Many directors have contributed immensely to the ways in which we create and think about film – Federico Fellini, Fritz Lang, Alfred Hitchcock to name but a few have influenced others that came after them. Yet there are other directors, fewer in number, whose impact goes beyond the film industry; Kiarostami was one of them.

He entered our worlds, triggering an everlasting conversation with ourselves and others through his images. He made poetic films that asked questions about life and death. He did not make judgements on behalf of his audiences. He “saw” and showed what he saw, but also made clear that there was always something outside the frame that was equally important.

As one of only a few directors who made films in pre- and post-revolutionary Iran, Kiarostami became an influential figure in the early 1990s with his customarily self-reflexive Close-Up (1990), which film theorist Laura Mulvey lists as one of her top 10 films of all time. Close-Up tells the story of a character who is in between fact and fiction, while employing techniques that resulted in a film that presents itself as in between – merging documentary techniques with drama. The philosopher Jean-Luc Nancy captured Kiarostami’s in-between style as “evidence”: not fiction, not a documentary, but perhaps a fiction of a documentary.

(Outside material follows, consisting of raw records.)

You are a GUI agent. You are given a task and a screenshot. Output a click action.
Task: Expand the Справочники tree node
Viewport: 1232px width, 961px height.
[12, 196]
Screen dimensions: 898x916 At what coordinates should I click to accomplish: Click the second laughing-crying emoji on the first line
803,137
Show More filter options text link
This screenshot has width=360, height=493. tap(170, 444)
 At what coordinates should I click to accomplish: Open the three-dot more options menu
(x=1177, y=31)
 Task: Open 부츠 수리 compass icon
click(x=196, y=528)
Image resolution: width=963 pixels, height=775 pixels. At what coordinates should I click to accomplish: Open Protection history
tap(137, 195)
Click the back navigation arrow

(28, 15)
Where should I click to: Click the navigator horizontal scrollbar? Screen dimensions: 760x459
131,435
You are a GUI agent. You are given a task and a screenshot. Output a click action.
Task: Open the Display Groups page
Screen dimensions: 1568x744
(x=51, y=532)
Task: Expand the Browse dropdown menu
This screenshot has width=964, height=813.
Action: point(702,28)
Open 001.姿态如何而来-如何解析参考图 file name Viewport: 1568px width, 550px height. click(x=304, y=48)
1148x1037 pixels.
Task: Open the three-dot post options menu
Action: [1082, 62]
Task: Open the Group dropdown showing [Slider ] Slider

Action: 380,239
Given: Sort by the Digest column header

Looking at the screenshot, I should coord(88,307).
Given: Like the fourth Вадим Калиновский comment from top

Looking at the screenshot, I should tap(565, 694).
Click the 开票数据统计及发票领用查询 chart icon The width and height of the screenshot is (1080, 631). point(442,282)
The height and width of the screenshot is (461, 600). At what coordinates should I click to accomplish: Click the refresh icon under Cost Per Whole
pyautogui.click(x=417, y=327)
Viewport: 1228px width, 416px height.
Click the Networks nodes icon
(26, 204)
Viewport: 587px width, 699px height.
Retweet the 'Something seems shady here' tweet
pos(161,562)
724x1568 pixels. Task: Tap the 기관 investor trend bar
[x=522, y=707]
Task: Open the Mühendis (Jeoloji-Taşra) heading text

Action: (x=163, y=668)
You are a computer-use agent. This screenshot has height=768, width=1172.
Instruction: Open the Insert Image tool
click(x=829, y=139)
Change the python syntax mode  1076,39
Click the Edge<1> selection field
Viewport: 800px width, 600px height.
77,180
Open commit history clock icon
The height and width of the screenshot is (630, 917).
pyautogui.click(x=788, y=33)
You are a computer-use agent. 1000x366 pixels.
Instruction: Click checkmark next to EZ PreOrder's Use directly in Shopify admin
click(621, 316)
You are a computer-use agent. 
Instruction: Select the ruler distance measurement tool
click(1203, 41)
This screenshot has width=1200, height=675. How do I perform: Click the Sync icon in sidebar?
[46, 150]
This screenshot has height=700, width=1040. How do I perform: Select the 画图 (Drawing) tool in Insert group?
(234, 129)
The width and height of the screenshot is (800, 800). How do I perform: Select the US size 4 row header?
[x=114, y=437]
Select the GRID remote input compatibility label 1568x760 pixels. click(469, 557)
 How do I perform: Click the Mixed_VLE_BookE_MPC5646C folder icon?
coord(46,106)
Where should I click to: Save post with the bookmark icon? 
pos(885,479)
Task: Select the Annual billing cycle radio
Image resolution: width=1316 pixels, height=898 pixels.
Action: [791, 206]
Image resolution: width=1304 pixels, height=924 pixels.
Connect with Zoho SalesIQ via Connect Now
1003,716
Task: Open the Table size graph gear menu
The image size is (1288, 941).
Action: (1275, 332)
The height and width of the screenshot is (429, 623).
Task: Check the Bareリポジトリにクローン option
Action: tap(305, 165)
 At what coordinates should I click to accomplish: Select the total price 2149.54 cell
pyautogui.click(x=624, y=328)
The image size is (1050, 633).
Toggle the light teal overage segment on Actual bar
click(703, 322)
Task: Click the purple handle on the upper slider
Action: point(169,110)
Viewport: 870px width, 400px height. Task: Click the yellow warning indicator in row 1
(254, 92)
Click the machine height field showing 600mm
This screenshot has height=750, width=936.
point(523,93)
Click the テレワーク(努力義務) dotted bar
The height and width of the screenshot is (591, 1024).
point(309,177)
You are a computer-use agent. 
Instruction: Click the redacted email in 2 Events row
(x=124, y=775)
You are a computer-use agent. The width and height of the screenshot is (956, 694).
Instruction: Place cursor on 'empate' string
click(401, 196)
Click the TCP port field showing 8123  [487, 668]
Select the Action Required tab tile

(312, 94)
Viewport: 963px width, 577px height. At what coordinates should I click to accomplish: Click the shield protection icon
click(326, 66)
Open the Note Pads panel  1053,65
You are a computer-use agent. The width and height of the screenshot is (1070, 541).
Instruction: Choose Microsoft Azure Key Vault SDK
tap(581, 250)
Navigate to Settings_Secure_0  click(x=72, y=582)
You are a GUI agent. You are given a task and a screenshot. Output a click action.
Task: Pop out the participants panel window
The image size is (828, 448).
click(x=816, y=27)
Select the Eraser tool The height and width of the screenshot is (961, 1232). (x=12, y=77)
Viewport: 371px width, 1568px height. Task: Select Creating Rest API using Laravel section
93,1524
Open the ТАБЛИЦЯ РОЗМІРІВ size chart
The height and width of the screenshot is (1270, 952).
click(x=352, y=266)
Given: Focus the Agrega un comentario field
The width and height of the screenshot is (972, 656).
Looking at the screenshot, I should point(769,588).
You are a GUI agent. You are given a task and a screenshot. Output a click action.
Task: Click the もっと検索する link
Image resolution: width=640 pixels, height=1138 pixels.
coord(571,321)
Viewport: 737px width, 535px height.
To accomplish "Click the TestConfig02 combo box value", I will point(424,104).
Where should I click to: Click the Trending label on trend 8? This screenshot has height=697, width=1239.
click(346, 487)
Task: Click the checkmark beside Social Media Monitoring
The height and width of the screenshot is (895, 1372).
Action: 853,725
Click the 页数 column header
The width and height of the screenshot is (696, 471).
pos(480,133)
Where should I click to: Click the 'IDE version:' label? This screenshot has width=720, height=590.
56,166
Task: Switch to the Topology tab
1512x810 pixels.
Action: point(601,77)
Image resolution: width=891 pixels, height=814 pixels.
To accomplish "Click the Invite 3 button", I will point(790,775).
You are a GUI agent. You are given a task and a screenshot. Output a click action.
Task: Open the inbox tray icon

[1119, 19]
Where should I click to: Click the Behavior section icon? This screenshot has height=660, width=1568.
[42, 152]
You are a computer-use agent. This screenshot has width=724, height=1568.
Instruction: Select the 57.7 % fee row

His interest in stories led by characters, rather than events, created an oeuvre that through glimpses of other lives shows what unites us as humans. His influence and drive was never “to put a human face on Iranians” as is often said, but his Iranian heritage shaped his stories and the ways in which he told them.

Due to the political situation in Iran he had to manoeuvre through heavy and often arbitrarily-enforced censorship imposed at every stage of filmmaking. This shaped the way he worked, but Kiarostami’s films cannot and should not be solely discussed through the cliché of artists finding creative solutions to limitations forced upon them. Looking at his filmography, including recent films Certified Copy (2010) and Like Someone in Love (2012), neither of which are set in Iran, it seems to me that his interest was always in human struggles, regardless of their background or location.

 

Beginnings

Born in Tehran in 1940, Kiaostami started out making educational films for children at the Institute for Intellectual development of Children and Young Adults, of which he was a founder. He made his first film here, The Bread and Alley (1970), a black and white short about a boy’s encounter with a hungry dog. He continued producing films at the institute, including his first feature film, The Report (1977), about a tax collector accused of corruption.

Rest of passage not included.